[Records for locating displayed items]
-- Begin --
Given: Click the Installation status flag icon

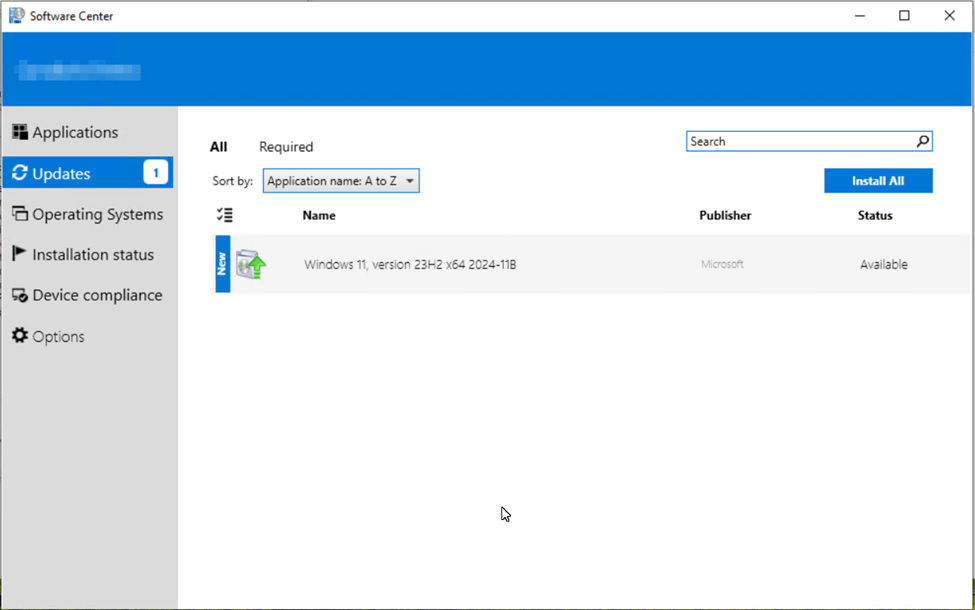Looking at the screenshot, I should [19, 254].
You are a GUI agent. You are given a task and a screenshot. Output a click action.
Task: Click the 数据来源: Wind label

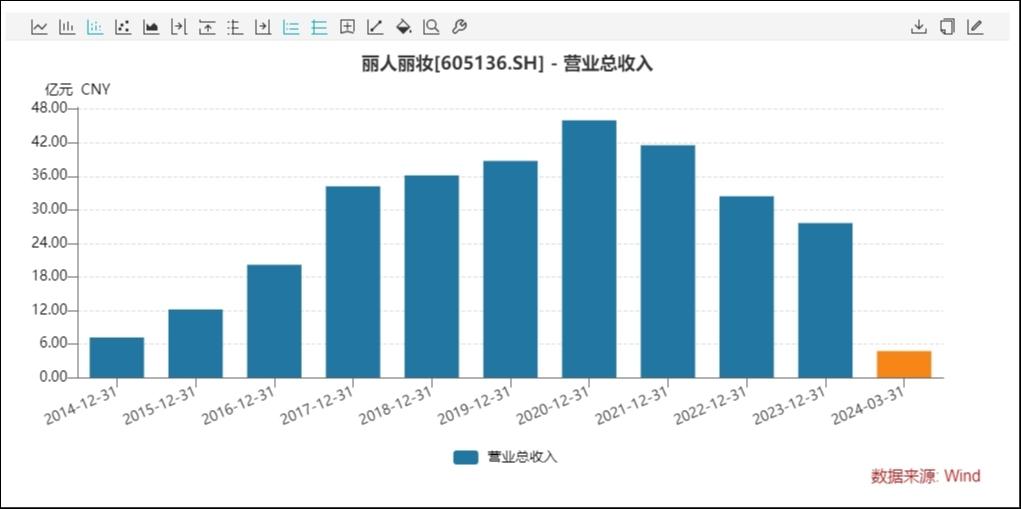pos(925,476)
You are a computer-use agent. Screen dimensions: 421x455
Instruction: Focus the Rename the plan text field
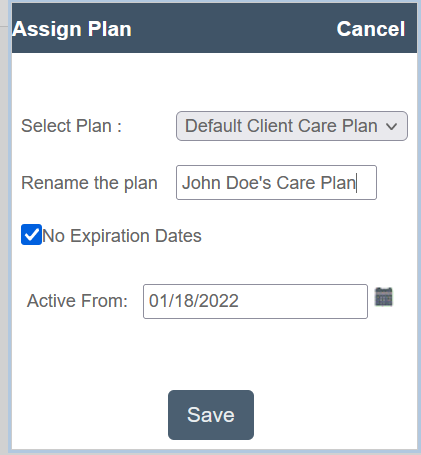coord(276,183)
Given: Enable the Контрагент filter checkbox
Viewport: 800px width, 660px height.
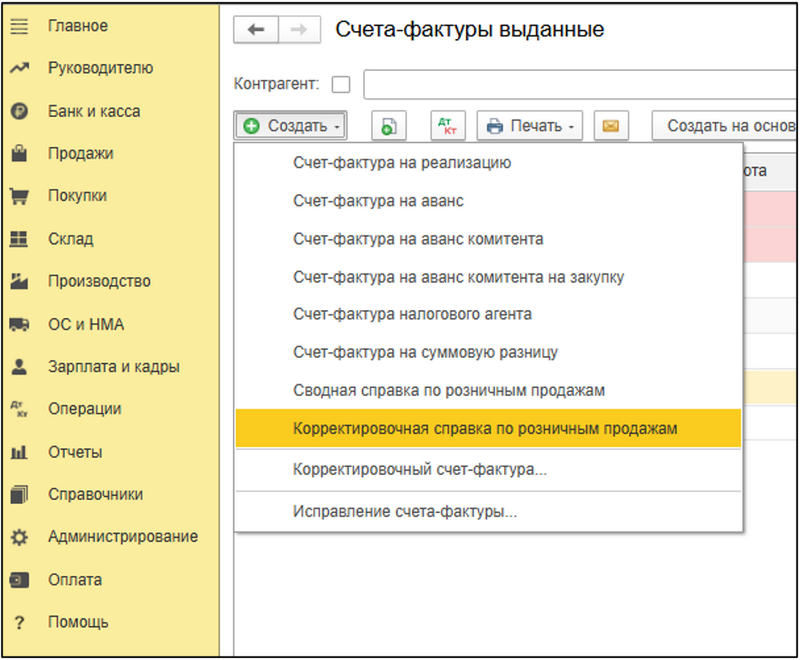Looking at the screenshot, I should [x=341, y=85].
-- End --
Write out the text of every record above verbatim, line for line, and omit the pictures.

> _Reply to the task_:
Given: Click the Installation status flag icon

Looking at the screenshot, I should [19, 254].
You are a GUI agent. You are given a task and a screenshot. Output a click action.
Task: Click the 数据来源: Wind label

pos(925,476)
You are a computer-use agent. Screen dimensions: 421x455
Instruction: Focus the Rename the plan text field
coord(276,183)
Given: Enable the Контрагент filter checkbox
Viewport: 800px width, 660px height.
Looking at the screenshot, I should [x=341, y=85].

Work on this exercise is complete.